JAKARTA – Penyanyi Irma Darmawangsa blak-blakan mengenai perjuangan yang harus dilaluinya setelah menjalani operasi plastik di Korea Selatan. Demi mendapatkan penampilan yang dianggapnya paripurna, Irma menjalani prosedur rhinoplasty (operasi hidung) dan facelift secara bersamaan.
“Ini masih baru banget, jahitan masih basah, belum dibuka. Ngomong susah, ketawa susah, muka ketarik banget,” ujar Irma Darmawangsa saat ditemui di Studio Brownis TransTV, Kapten P Tendean, Jakarta Selatan, Jumat (6/2/2026). Ia menunjukkan bekas jahitan yang membentang dari depan hingga ke belakang kepala.
Selain menghadapi wajah yang bengkak dan terasa kencang, Irma juga harus menahan rasa lelah dan sakit pascaoperasi. Setelah dibius total, ia dipaksa untuk tetap terjaga selama enam jam tanpa boleh tidur, makan, maupun minum.
“Tenggorokan kering banget, pusing, keliyengan, tapi harus melek. Ngilu, bukan lagi,” tuturnya, menggambarkan rasa sakit yang dialaminya.
Kekasih Irma, Irfan Sebastian, mengaku tidak kuasa melihat kondisi Irma yang tengah menahan sakit. Ia bahkan hampir menangis ketika Irma kesulitan berbicara dan hanya mampu mengeluarkan suara lirih akibat efek bius serta perban yang melilit wajahnya.
“Beauty is pain,” kata Irma pasrah.
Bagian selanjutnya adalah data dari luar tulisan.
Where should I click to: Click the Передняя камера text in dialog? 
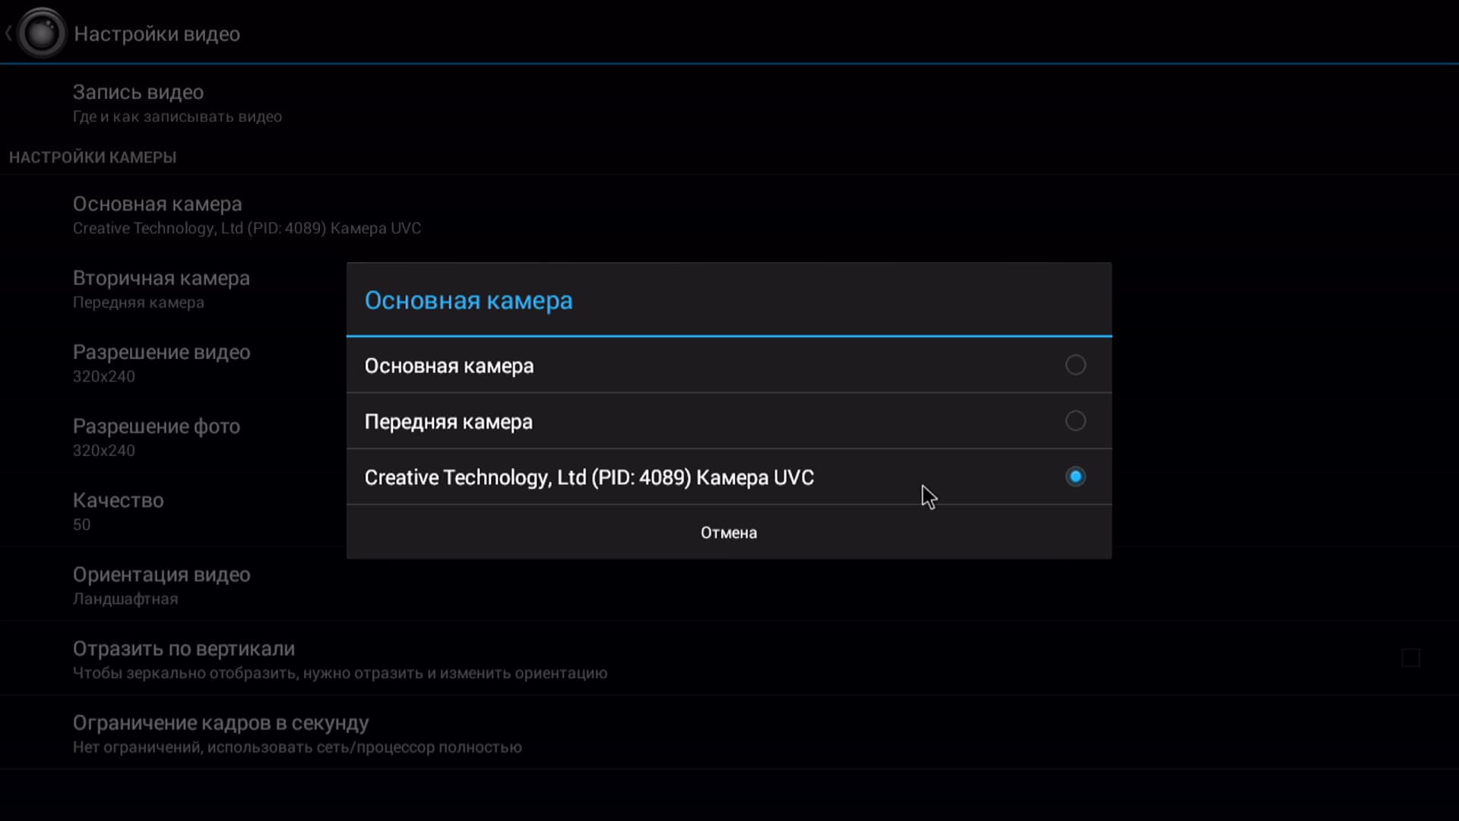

Operasi yang menelan biaya hingga Rp 300 juta ini disebut Irma sebagai bentuk penebusan atas kesalahan masa lalu, merujuk pada pengalamannya menjadi korban suntik silikon cair.
Kini, meskipun masih dalam masa pemulihan dan jahitan belum dilepas, Irma berharap semua rasa sakit yang dirasakannya akan terbayar ketika hasil akhir operasi terlihat. “Ini masih recovery banget. Baru 6 hari, mudah-mudahan nanti hasilnya sesuai ekspektasi,” pungkasnya.